Running fast in a gym doesn't make you fast on the court. Court speed is about acceleration, direction change, and being able to move at game speed after you're already fatigued. Here's how to train it.
First Principle: Direction Changes Are the Bottleneck
Basketball is four moves, two crossovers, and a sprint. The slowest part of most players game is the transition from moving one direction to another. Train that specifically.
Change-of-Direction Drills
Start with the 5-10-5 shuttle. 5 yards left, 10 yards right, 5 yards left. Sprint back each time. Record your time and try to beat it each week. The scoreboard drives improvement.
Progress to the pro shuttle, then to reactive change-of-direction where a partner calls out a direction. ReactiveCOD is closer to game conditions — you don't know where you're going until you need to go there.
Acceleration Work
10-yard sprints from a 3-point line stance. First step explosion is the most trainable quality in basketball. Jump squats and Romanian deadlifts build the posterior chain you need to push harder out of the stance.
Deceleration & Landing Mechanics
What good is speed if you can't stop? Deceleration is under-trained and under-valued. Practice coming out of a sprint and landing in an athletic stance with soft knees. Cue: "land like you're trying not to make noise."

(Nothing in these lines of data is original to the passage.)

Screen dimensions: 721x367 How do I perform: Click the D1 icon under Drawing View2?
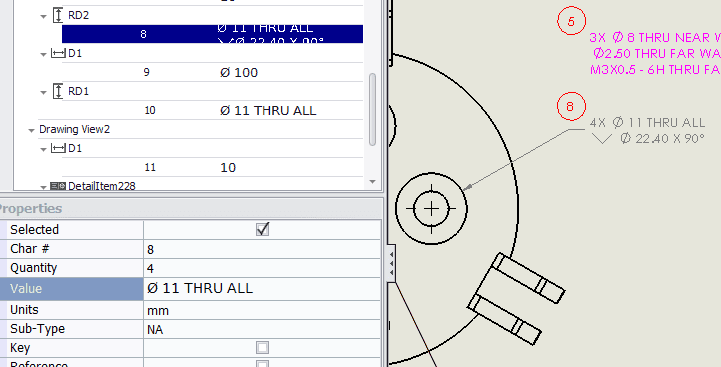58,149
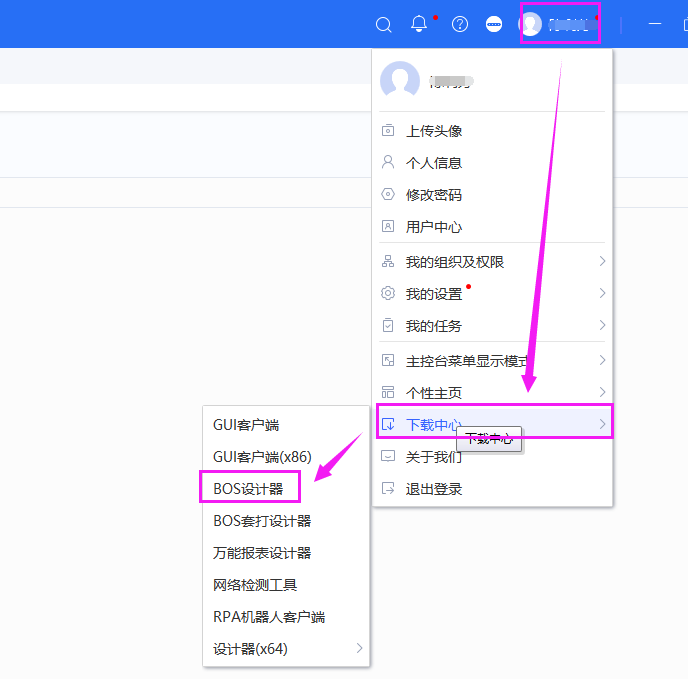
Task: Open the notification bell icon
Action: tap(419, 24)
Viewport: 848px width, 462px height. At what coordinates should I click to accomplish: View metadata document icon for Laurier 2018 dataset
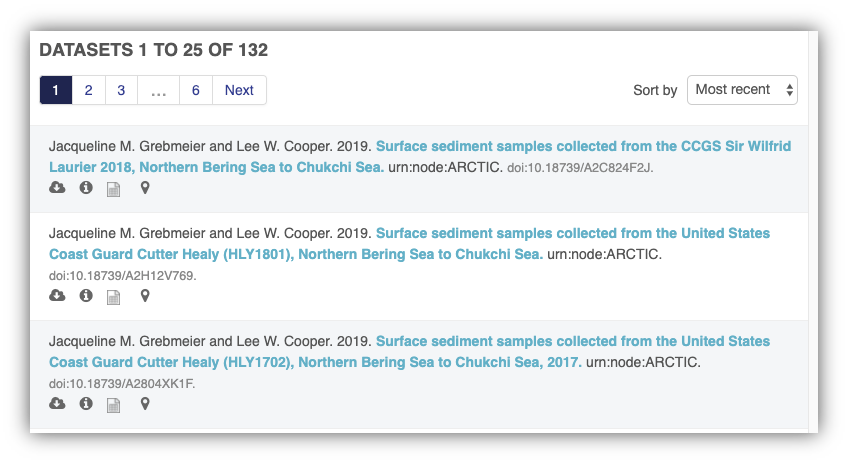(113, 189)
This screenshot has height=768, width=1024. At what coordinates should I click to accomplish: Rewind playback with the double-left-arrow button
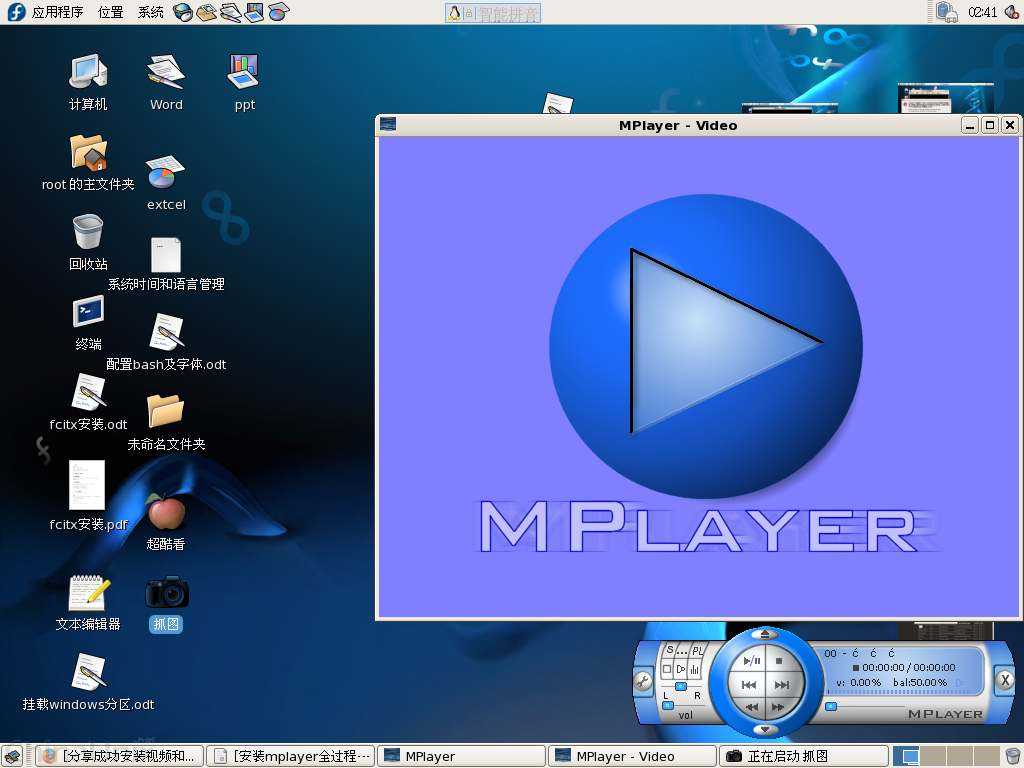[751, 707]
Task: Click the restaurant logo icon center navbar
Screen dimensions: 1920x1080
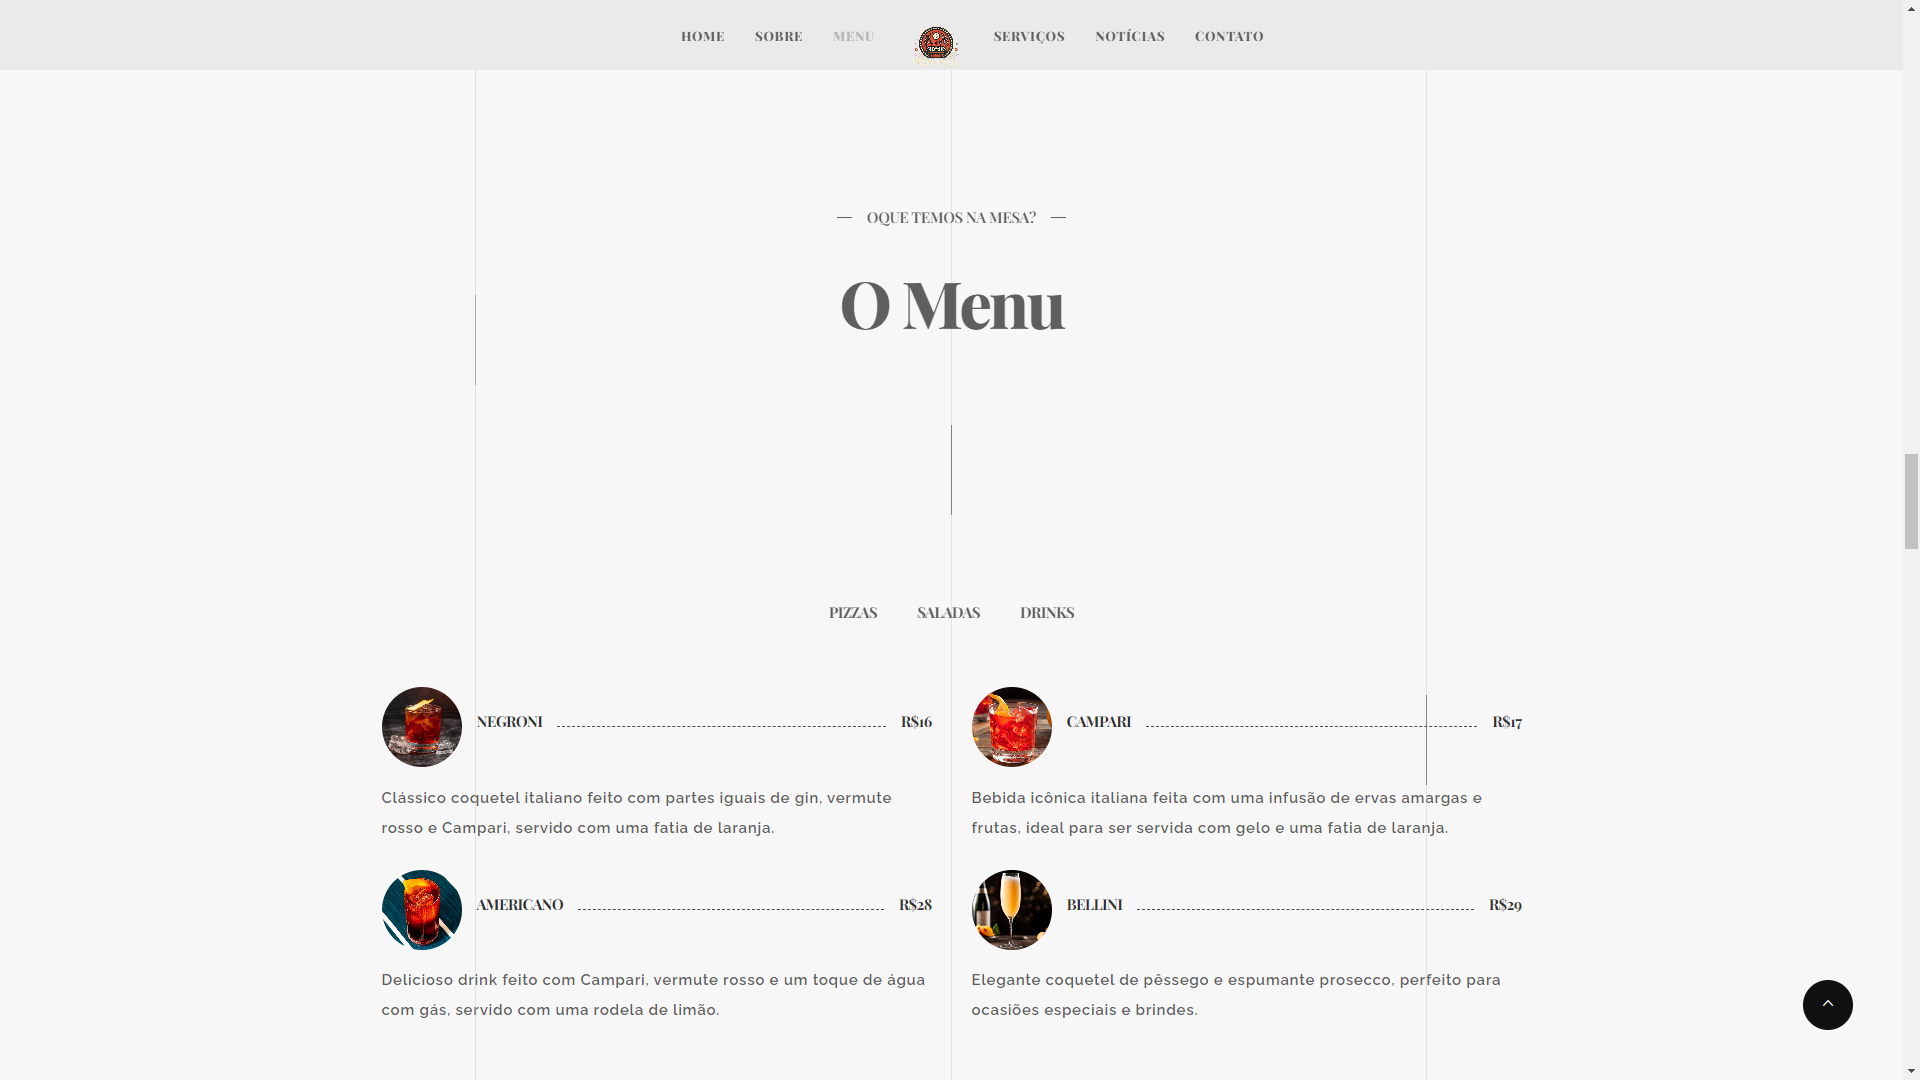Action: 935,42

Fatigue-Based Conditioning
The last 5 minutes of a game are where championships are decided. Train speed under fatigue: sprints at the end of a conditioning circuit, change-of-direction drills after you're already winded. Game conditioning is different from treadmill running.
Programming
Do speed and agility work when you're fresh — before on-court skill work or at the start of a lifting session. 2 sessions per week is enough to make gains. More than that and you're accumulating fatigue without recovery time.